The Self-Made Man with an Angle
Every great prestige drama needs a protagonist who claws their way to the top, and Franklin’s story is the 18th-century equivalent of a startup saga. He wasn't born into the landed gentry like Washington or Jefferson. He was the son of a candlemaker who ran away
from an apprenticeship, reinvented himself in Philadelphia, and built a media and printing empire from scratch. This self-made narrative is compelling, but it’s the Franklin-esque pragmatism that makes it feel so modern. He was a master of self-promotion and networking, meticulously crafting his public image as a homespun philosopher while being a shrewd, ambitious operator. This duality—the folksy persona and the sharp ambition—is the very stuff of characters like Don Draper, men who understand that the story you tell about yourself is your most valuable asset.

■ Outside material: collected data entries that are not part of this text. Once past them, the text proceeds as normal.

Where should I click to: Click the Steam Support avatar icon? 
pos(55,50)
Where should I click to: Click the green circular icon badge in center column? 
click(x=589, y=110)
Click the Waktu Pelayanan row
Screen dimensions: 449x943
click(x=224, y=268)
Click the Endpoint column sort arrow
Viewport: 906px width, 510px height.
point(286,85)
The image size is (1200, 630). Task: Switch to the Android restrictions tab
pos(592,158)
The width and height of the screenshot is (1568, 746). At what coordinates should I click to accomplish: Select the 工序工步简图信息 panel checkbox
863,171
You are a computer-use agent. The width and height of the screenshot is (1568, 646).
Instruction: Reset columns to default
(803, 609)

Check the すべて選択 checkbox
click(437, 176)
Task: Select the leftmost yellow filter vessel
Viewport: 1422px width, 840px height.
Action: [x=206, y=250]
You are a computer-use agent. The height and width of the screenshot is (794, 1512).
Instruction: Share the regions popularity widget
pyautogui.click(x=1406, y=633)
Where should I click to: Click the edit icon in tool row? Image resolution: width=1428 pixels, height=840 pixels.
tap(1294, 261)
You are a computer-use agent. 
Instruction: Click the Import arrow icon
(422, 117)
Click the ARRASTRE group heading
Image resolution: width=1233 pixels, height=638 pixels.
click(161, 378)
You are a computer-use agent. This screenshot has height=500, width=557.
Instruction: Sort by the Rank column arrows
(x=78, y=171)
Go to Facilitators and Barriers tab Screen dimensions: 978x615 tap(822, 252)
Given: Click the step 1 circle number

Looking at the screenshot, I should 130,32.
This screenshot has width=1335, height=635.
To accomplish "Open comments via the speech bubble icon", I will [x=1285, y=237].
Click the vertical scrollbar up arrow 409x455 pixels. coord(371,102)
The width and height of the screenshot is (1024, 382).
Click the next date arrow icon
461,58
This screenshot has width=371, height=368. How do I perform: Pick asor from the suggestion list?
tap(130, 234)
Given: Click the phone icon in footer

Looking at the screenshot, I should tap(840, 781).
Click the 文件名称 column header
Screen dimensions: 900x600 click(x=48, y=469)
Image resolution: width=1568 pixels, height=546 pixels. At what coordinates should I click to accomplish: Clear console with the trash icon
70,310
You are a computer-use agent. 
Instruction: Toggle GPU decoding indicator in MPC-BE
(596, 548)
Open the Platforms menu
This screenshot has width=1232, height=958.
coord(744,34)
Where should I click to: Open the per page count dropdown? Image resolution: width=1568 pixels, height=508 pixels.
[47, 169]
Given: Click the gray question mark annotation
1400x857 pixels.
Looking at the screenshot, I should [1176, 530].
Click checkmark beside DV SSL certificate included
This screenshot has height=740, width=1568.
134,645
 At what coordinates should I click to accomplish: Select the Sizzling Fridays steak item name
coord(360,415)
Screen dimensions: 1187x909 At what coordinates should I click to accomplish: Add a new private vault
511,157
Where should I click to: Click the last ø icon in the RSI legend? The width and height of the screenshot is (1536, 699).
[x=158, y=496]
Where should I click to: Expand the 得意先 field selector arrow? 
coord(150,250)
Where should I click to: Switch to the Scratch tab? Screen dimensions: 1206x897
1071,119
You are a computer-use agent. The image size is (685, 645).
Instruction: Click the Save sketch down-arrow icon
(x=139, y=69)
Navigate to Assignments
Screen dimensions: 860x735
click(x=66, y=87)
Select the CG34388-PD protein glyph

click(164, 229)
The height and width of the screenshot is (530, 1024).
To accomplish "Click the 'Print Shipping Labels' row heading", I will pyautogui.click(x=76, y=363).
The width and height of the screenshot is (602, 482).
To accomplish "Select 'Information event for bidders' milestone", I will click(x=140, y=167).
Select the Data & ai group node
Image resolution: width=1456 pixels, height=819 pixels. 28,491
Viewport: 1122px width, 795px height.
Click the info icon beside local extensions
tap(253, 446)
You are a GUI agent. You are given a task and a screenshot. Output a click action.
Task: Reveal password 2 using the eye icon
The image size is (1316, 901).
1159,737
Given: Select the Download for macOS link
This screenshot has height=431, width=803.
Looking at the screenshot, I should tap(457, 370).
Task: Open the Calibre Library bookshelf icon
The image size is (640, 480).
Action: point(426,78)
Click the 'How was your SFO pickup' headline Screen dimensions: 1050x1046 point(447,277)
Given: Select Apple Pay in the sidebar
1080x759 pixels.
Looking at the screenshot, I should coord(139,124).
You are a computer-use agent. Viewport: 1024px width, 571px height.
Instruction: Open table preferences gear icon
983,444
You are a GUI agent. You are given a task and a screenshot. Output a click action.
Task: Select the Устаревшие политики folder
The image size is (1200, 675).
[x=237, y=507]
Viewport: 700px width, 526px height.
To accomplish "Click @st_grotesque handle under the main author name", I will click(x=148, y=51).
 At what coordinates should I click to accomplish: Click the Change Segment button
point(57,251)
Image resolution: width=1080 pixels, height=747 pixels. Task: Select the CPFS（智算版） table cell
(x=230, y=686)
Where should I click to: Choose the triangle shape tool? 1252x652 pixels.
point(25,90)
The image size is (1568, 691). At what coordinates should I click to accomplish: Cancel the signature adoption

The Master of Deception and Diplomacy
Franklin's tenure as America’s man in Paris was less a diplomatic mission and more a season of a high-stakes spy thriller. At 70 years old, he navigated the decadent and treacherous court of King Louis XVI, surrounded by British spies, skeptical French ministers, and rival American envoys. He deployed his celebrity, charm, and wit as strategic weapons to secure the French alliance that was critical to winning the Revolution. He played the part of the rustic American genius, famously wearing a fur cap instead of a powdered wig, all while engaging in backroom deals, intelligence gathering, and public relations campaigns. This performance of identity, using deception for a greater good, places him in the same league as the cunning protagonists of shows where political maneuvering is a blood sport.
A House Divided by War
At the heart of many prestige dramas lies a broken family, and the schism between Benjamin Franklin and his son, William, is as tragic as any fictional storyline. The two were once incredibly close, partners in science and politics. But the American Revolution shattered their bond. William, the Royal Governor of New Jersey, remained a steadfast Loyalist, refusing to join his father's rebellion. This political disagreement became a deep, personal betrayal from which their relationship never recovered. Benjamin saw his son's loyalty to the Crown as a direct attack on his own life and legacy, eventually disinheriting him. This heart-wrenching conflict between a father and son on opposite sides of history provides the kind of intimate, emotional stakes that ground epic historical narratives and make them profoundly human.
The Moral Pragmatist
Modern audiences don’t want flawless heroes; they want characters who wrestle with their own contradictions. Franklin is the perfect embodiment of this. For much of his life, he was a slaveholder and his newspaper profited from ads for the sale of enslaved people. Yet, in his final years, he underwent a profound transformation, becoming a vocal abolitionist and serving as president of a Pennsylvania abolitionist society. This evolution wasn't clean or simple; it was a slow, complex process influenced by his time in Europe and the very ideals of liberty he was championing. This capacity for change, the journey from complicity to opposition, makes him a far more interesting and relevant figure than a founder with an unblemished record. It's the kind of morally complicated character arc that showrunners dream of—a man who was not born ahead of his time, but who struggled, imperfectly, to catch up with his own best ideas.